- TO BE DONE
Reproduce each of the following lines verbatim, from the first to the last.

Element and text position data
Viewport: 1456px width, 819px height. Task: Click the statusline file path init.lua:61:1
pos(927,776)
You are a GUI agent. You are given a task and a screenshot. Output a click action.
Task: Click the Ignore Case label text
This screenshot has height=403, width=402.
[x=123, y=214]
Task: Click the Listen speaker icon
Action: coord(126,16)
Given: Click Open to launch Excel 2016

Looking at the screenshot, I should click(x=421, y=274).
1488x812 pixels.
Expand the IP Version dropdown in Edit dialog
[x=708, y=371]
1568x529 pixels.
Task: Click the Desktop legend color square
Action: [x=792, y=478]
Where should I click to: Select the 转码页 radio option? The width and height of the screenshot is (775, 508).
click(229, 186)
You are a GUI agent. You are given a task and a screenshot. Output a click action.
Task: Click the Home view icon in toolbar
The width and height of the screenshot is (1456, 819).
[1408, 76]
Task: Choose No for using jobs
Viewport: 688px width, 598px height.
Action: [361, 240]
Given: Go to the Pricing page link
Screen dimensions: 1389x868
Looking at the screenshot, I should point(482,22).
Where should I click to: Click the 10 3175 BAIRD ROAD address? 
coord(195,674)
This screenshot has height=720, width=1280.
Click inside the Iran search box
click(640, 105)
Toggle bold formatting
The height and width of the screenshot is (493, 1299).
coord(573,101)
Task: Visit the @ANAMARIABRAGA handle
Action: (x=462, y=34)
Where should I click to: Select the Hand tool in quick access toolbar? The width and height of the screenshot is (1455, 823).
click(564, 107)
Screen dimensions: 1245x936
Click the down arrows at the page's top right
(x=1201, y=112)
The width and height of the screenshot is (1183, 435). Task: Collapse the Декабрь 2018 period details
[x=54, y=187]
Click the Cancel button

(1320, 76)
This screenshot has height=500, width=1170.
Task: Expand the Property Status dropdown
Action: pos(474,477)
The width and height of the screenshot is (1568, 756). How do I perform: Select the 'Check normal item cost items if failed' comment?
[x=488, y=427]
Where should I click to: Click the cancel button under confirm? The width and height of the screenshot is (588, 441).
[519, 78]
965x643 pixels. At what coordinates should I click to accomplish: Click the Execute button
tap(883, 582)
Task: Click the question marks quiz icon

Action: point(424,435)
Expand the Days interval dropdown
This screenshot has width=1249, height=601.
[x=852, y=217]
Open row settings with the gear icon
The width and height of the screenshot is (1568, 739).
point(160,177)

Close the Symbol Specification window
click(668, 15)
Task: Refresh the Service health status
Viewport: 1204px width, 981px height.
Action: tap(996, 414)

- RESULT
Viewport: 1456px width, 819px height. Task: Click the statusline file path init.lua:61:1
pos(927,776)
You are a GUI agent. You are given a task and a screenshot. Output a click action.
Task: Click the Ignore Case label text
This screenshot has height=403, width=402.
[x=123, y=214]
Task: Click the Listen speaker icon
Action: coord(126,16)
Given: Click Open to launch Excel 2016

Looking at the screenshot, I should click(x=421, y=274).
1488x812 pixels.
Expand the IP Version dropdown in Edit dialog
[x=708, y=371]
1568x529 pixels.
Task: Click the Desktop legend color square
Action: [x=792, y=478]
Where should I click to: Select the 转码页 radio option? The width and height of the screenshot is (775, 508).
click(229, 186)
You are a GUI agent. You are given a task and a screenshot. Output a click action.
Task: Click the Home view icon in toolbar
The width and height of the screenshot is (1456, 819).
[1408, 76]
Task: Choose No for using jobs
Viewport: 688px width, 598px height.
Action: [361, 240]
Given: Go to the Pricing page link
Screen dimensions: 1389x868
Looking at the screenshot, I should point(482,22).
Where should I click to: Click the 10 3175 BAIRD ROAD address? 
coord(195,674)
This screenshot has height=720, width=1280.
Click inside the Iran search box
click(640, 105)
Toggle bold formatting
The height and width of the screenshot is (493, 1299).
coord(573,101)
Task: Visit the @ANAMARIABRAGA handle
Action: (x=462, y=34)
Where should I click to: Select the Hand tool in quick access toolbar? The width and height of the screenshot is (1455, 823).
click(564, 107)
Screen dimensions: 1245x936
Click the down arrows at the page's top right
(x=1201, y=112)
The width and height of the screenshot is (1183, 435). Task: Collapse the Декабрь 2018 period details
[x=54, y=187]
Click the Cancel button

(1320, 76)
This screenshot has height=500, width=1170.
Task: Expand the Property Status dropdown
Action: pos(474,477)
The width and height of the screenshot is (1568, 756). How do I perform: Select the 'Check normal item cost items if failed' comment?
[x=488, y=427]
Where should I click to: Click the cancel button under confirm? The width and height of the screenshot is (588, 441).
[519, 78]
965x643 pixels. At what coordinates should I click to accomplish: Click the Execute button
tap(883, 582)
Task: Click the question marks quiz icon

Action: point(424,435)
Expand the Days interval dropdown
This screenshot has width=1249, height=601.
[x=852, y=217]
Open row settings with the gear icon
The width and height of the screenshot is (1568, 739).
point(160,177)

Close the Symbol Specification window
click(668, 15)
Task: Refresh the Service health status
Viewport: 1204px width, 981px height.
Action: tap(996, 414)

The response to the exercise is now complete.